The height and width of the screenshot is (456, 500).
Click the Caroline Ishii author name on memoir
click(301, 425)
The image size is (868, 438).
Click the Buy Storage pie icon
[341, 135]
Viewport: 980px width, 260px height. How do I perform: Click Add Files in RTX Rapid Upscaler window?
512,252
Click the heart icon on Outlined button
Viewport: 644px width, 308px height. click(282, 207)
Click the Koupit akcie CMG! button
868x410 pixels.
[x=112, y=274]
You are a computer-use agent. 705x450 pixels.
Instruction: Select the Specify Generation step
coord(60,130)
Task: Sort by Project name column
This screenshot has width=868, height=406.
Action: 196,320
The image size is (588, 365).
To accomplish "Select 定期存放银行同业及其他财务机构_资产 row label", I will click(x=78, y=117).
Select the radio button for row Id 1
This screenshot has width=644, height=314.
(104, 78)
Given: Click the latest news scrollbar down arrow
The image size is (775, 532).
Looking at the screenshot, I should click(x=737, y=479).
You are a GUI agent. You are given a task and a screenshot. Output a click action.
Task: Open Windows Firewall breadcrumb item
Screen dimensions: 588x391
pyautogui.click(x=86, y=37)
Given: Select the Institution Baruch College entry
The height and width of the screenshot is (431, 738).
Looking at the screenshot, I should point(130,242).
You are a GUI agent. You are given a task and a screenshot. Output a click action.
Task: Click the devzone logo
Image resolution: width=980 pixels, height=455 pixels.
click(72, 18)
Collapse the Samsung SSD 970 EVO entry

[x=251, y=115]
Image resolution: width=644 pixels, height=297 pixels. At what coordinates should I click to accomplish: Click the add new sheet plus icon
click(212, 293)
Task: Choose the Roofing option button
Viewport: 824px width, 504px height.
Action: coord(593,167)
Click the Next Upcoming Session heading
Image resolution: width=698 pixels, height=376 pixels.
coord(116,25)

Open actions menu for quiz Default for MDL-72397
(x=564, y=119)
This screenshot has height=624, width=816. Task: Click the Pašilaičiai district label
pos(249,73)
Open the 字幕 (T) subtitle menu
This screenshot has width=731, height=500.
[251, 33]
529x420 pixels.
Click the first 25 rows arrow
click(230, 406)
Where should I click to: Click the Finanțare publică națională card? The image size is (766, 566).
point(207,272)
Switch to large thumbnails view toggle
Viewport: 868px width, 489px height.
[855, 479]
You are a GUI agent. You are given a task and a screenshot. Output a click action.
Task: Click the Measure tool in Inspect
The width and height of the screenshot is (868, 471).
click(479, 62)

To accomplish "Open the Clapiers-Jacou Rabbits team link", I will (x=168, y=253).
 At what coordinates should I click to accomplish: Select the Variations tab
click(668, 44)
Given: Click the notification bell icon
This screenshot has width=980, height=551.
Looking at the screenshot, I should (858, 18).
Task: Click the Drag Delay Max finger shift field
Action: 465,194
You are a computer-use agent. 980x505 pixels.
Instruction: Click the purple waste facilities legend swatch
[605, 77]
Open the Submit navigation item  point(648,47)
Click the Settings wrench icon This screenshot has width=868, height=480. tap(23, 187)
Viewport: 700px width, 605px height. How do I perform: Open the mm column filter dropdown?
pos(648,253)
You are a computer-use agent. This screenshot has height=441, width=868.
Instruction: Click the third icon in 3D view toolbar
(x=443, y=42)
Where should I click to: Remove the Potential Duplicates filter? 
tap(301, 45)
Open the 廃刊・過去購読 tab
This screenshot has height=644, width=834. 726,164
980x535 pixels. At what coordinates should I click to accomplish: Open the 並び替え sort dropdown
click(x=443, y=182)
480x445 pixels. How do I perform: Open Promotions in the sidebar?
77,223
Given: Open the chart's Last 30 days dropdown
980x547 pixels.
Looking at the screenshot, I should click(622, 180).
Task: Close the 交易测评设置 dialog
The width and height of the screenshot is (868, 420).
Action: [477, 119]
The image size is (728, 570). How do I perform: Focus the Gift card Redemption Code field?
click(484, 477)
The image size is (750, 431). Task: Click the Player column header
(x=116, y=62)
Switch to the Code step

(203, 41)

○ ○ ○ ○ ○ ○ ○

### Your task
A single figure is required: the number of lines in the entries above that include the word "computer".

### Task answer
3